Berlin
Wenn Robert Habeck nicht liefert, verlieren die Grünen ihre Existenzberechtigung
Corona einzudämmen ist viel leichter als die Erderwärmung zu bremsen. Die Virus-bedingten Freiheitsberaubungen dürften bald ein Ende haben. Die fatalsten Folgen des Klimawandels haben künftige Generation zu fürchten.
Die Verpflichtungen aus dem Pariser Klimaschutzabkommen endlich einzuhalten, also die CO2-Emissionen schnell und drastisch zu senken, wird daher zu einer herausragenden Herausforderung für die Ampel-Koalition und insbesondere für den zuständigen Minister Robert Habeck. Ohne substanzielle Fortschritte in den kommenden vier Jahren würden die Grünen ihre Existenzberechtigung verlieren.

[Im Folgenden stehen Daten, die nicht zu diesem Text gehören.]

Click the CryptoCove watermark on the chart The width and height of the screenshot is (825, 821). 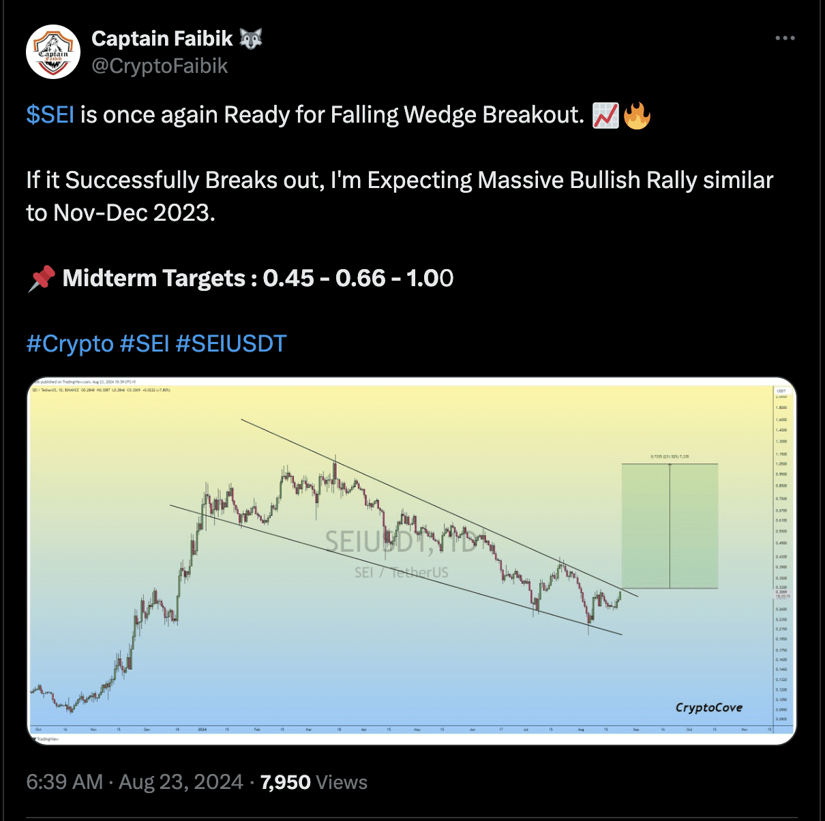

Habecks Plan ist eigentlich der Scholz-Plan
Andererseits wird die Ampel kaum wiedergewählt, sollten SPD, Grüne und FDP Bürger und Industrie auf dem Weg ins postfossile Zeitalter nicht mitnehmen, sondern überfordern. Politische Instabilität und die Abwanderung von Jobs wären die Folge.
Das hat Kanzler Olaf Scholz früher erkannt als die Grünen, und so ist der Klimaschutzplan, den Habeck am Dienstag präsentierte, eigentlich der Scholz-Plan. Keine Verbote, keine Bevormundung. Dafür Abstriche beim Naturschutz und Belohnungen für Anwohner, um mehr Windräder aufzustellen und Solardächer zu montieren, und das bei gleichzeitig reduzierten Klagemöglichkeiten. Absoluter Vorrang für den Ausbau der Erneuerbaren, um die Wirtschaft mit bezahlbarem grünen Strom und Wasserstoff zu versorgen. Aber auch mehr Gaskraftwerke für den Übergang, weil ja die Atomkraft ausfällt.
Weniger ist mehr
Ob der Plan aufgeht? Verbale Klimaschutz-Turbos sind jedenfalls viel zu viele gezündet worden, als das Habecks Ankündigungen allein für Zuversicht sorgen könnten. Es braucht schnelle, zielführende Gesetze, Investitionen und Anreize. Es braucht den Dialog mit dem Land. Und es braucht einen Abbau der turmhohen bürokratischen Hürden, die dem Einzelnen und der ganzen Wirtschaft selbst bei besten Absichten den Klimaschutz noch immer völlig unnötig erschweren.